Aber nicht lange. Das kleine Teufelchen schlug wieder zu. Die S 1000 RR ging mitten auf der Rennstrecke aus. Didier hatte noch vier Runden auf der Anzeigetafel, um seinen 40-Runden-Turn zu vollenden. Doch ohne Sprit schafft das auch das beste Motorrad nicht. Für den Fahrer heißt das, das Bike ohne fremde Hilfe in die Box zurückschieben. Ungefähr 190 kg, im Lederkombi, mit Helm, Handschuhen und Gummistiefel – bei 35 Grad Hitze, nach über vier Stunden Fahrt. Da ist dann wirklich mal Kondition gefragt. Und die war da, im „Dachdeckerteam“. 2 Mechaniker kamen Didier Grams zu Hilfe, trotzdem: als das Motorrad wider aus der Box fuhr, waren zwanzig Minuten und der schöne 14. Platz weg, stattdessen fast ganz hinten: 28. Das Team machte sich sofort auf die Suche nach der Ursache, fand aber auf die Schnelle nichts Konkretes. Konnte aber nur an der Tankanlage liegen. Also borgte man sich aus der Nachbarbox von Voelpker die Spritkanne, damit das nicht wieder passieren konnte.

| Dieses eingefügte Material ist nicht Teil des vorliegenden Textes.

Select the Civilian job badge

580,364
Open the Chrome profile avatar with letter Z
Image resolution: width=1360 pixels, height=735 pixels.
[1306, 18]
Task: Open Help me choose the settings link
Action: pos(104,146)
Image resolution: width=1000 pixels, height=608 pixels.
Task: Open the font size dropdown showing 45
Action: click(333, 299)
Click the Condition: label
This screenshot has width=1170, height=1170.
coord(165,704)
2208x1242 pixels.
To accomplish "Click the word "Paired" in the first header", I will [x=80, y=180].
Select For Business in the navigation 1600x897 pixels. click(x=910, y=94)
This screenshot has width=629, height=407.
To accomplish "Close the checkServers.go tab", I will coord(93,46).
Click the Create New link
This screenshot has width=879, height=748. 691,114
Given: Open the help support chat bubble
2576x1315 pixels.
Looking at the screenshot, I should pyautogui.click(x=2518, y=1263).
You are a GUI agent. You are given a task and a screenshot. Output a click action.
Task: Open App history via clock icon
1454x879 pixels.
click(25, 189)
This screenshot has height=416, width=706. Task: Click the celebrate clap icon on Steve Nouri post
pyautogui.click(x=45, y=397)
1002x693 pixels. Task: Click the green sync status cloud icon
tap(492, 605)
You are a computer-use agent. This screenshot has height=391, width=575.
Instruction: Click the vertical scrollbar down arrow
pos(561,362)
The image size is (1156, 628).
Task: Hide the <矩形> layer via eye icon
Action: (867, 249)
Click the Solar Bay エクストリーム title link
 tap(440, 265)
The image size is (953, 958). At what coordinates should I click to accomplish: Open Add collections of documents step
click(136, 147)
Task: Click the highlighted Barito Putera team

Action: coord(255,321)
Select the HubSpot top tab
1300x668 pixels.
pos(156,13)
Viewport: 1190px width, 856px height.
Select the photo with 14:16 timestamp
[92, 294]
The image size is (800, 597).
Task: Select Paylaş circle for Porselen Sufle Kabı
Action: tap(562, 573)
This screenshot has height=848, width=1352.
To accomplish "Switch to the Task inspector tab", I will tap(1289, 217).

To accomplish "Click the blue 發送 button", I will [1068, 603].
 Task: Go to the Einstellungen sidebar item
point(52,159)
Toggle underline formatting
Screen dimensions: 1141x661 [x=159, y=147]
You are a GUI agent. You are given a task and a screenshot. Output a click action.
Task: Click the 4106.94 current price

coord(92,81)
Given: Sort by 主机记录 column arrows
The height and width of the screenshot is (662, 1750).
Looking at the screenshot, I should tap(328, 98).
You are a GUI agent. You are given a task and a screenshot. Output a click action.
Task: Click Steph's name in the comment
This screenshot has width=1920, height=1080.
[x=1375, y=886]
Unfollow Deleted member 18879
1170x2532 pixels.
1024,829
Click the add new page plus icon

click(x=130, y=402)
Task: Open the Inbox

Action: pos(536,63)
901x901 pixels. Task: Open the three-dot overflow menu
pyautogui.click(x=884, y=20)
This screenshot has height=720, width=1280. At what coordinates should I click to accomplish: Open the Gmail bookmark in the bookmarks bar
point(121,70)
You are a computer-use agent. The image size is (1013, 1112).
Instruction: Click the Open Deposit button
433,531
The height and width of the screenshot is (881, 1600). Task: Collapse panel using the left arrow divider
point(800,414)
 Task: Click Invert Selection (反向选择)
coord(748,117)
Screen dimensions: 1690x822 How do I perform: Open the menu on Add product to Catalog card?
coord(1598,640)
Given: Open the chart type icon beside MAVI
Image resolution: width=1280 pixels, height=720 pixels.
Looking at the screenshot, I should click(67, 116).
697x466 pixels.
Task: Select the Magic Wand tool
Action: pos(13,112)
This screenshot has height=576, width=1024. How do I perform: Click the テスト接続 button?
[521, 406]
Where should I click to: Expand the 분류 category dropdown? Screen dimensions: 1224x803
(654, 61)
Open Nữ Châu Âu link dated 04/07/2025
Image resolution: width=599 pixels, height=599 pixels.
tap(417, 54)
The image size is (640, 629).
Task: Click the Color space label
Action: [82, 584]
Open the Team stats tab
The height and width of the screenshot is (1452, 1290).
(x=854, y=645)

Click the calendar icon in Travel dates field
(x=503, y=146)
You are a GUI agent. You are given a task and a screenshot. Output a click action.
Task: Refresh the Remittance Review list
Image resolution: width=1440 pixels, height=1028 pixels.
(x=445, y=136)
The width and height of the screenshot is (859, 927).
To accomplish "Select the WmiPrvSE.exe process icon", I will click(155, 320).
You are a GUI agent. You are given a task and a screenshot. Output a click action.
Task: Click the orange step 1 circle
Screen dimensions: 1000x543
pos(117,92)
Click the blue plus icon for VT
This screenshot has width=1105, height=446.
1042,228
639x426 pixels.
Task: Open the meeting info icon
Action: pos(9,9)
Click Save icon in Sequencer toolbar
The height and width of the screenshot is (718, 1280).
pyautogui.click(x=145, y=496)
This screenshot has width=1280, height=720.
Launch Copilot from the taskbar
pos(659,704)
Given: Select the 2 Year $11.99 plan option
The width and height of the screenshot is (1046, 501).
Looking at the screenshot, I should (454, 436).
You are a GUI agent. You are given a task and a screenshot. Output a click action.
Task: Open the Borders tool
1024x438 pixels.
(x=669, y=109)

Didier und Rico hörten nicht auf zu kämpfen, fuhren in ihren nächsten Turns auf Platz 21 vor. Doch – Shit happens – als noch eine knappe Stunde auf der Uhr stand, blieb Rico Löwe ebenfalls mit leerem Tank stehen. Jetzt war es an ihm, das Bike wieder in die Box zu schieben. Dachdecker-Power zum Zweiten. Durch einen Bedienungsfehler mit dem geborgten ungewohnten Gerät wurde der Tank der BMW nicht ganz befüllt. Teufel nochmal! So etwas ist dem Team noch nicht passiert.
Didier Grams fuhr die Schlussrunden und wurde nachts um Zehn schließlich auf Platz 23 abgewunken. Aber – wie sagt Berufsoptimist und Teamchef Karsten Wolf so gern: „Kopf hoch, es könnte schlimmer kommen.“ Stimmt Karsten, siehe YART. Die in der EWC mitfavorisierten Yamaha-Profis schieden nach 7 Stunden, 20 Minuten komplett aus, Ihr jedoch seid 2016 bei allen Rennen, die Ihr angetreten habt, ins Ziel gekommen! So viele Achttausender, wie ihr auf der Speedweek besteigen musstet, hätte man in der Börde zwar nicht erwartet, Ihr habt es aber doch gemeistert! Great Show!
Gratulation und viel Erfolg beim Bol d´Or in Le Castellet in knapp drei Wochen!